(What you have to do): All lines from the one containing "התחבר עכשיו (187, 985)" through the last line of the listing below are to be copied exactly. Exclude the pictures.

(Task inputs):
▬▬▬

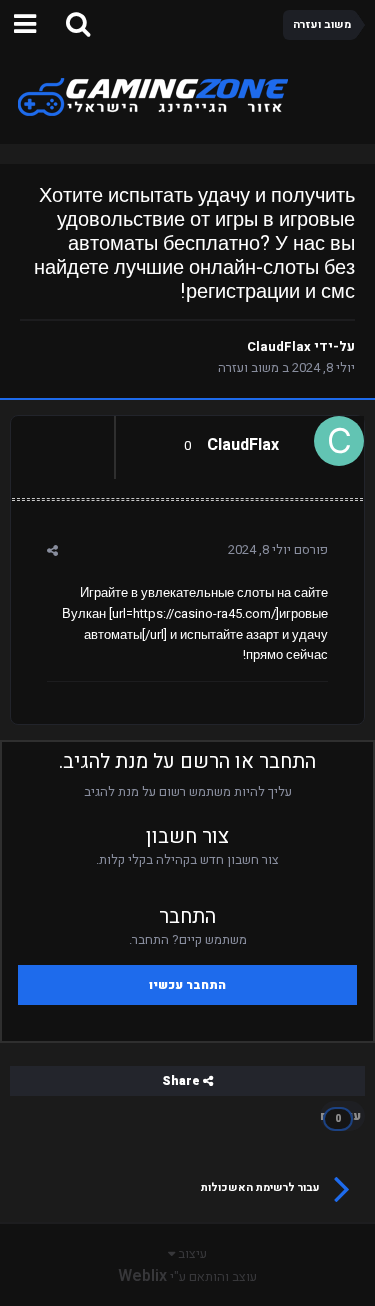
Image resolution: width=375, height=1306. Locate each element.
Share (182, 1081)
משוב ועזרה (248, 367)
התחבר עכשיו (187, 985)
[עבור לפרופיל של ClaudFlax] (344, 436)
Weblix (142, 1276)
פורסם (278, 549)
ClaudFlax (279, 346)
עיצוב (191, 1253)
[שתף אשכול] (52, 550)
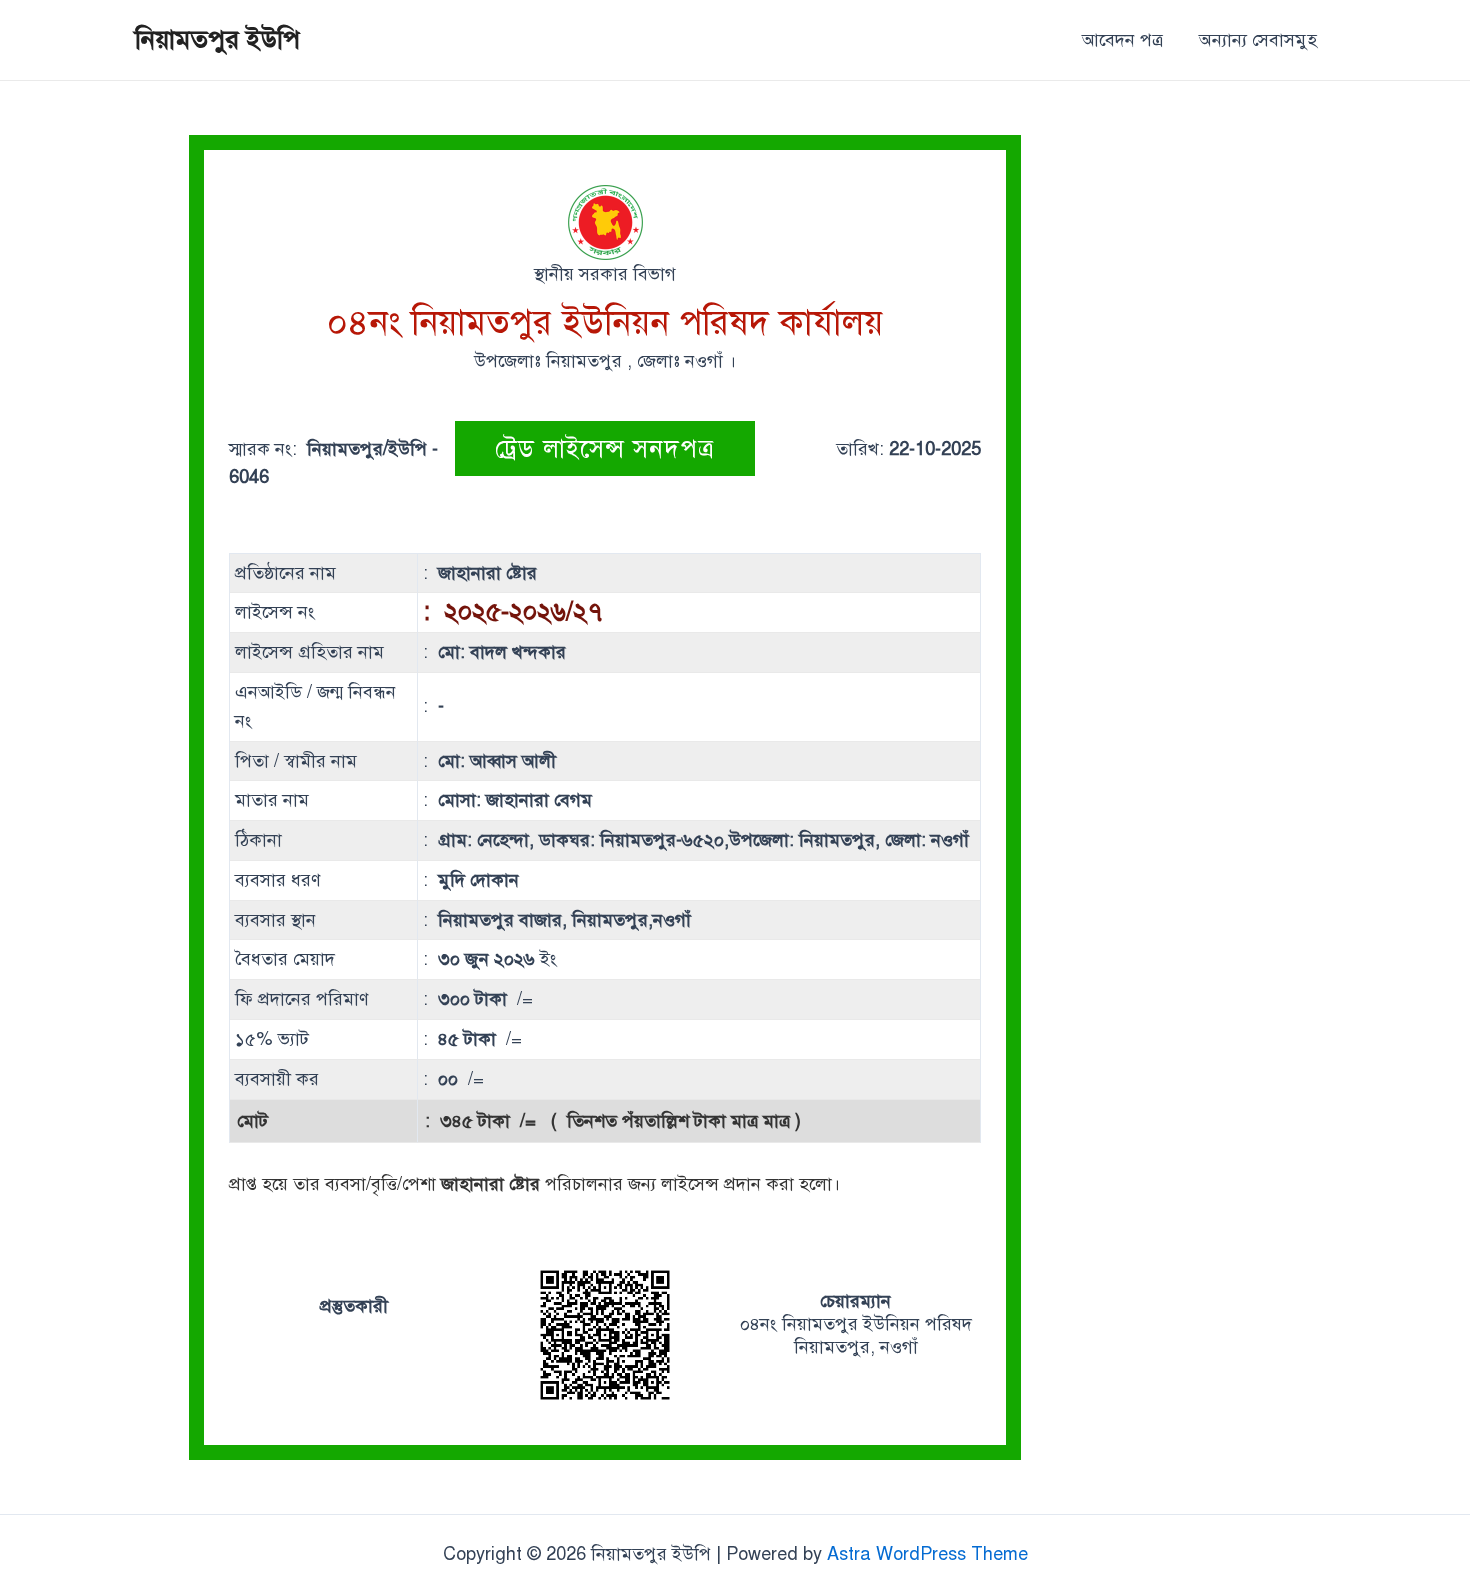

▬▬▬

(Problem solution):
התחבר עכשיו (187, 985)
[עבור לפרופיל של ClaudFlax] (344, 436)
Weblix (142, 1276)
פורסם (278, 549)
ClaudFlax (279, 346)
עיצוב (191, 1253)
[שתף אשכול] (52, 550)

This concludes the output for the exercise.